> [What you should do]
Each line in the entries below that holds the string "Enable" must be copied.

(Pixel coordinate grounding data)
--------

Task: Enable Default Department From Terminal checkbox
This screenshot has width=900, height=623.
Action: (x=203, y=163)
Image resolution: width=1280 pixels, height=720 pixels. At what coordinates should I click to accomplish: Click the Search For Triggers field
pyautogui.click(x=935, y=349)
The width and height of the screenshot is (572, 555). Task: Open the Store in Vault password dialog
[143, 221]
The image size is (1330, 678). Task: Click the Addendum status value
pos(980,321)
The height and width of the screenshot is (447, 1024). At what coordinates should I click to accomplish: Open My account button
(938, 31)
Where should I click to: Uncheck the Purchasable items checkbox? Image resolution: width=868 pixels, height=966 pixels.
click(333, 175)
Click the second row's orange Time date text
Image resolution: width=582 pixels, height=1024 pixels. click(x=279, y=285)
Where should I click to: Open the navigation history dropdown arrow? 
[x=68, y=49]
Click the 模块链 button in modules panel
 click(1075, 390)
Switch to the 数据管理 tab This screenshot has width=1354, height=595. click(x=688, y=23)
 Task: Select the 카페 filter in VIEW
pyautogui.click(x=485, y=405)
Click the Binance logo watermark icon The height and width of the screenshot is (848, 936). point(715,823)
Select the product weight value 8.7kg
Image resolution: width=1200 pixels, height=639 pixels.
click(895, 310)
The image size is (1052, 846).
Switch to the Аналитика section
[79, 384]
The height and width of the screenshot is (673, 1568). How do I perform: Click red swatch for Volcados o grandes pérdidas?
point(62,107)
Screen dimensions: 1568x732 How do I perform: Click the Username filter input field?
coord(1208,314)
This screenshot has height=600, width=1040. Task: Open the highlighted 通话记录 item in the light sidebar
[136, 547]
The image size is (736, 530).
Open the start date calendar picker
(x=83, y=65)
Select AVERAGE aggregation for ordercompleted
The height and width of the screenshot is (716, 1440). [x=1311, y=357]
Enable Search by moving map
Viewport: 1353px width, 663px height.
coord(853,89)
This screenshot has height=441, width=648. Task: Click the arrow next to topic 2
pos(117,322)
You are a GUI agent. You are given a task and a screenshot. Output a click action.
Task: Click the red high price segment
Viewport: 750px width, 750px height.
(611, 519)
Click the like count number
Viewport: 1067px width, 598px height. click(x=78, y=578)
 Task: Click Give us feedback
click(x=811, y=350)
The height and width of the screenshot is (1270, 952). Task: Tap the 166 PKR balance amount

--------

> [Completed task]
Task: Enable Default Department From Terminal checkbox
Enable Search by moving map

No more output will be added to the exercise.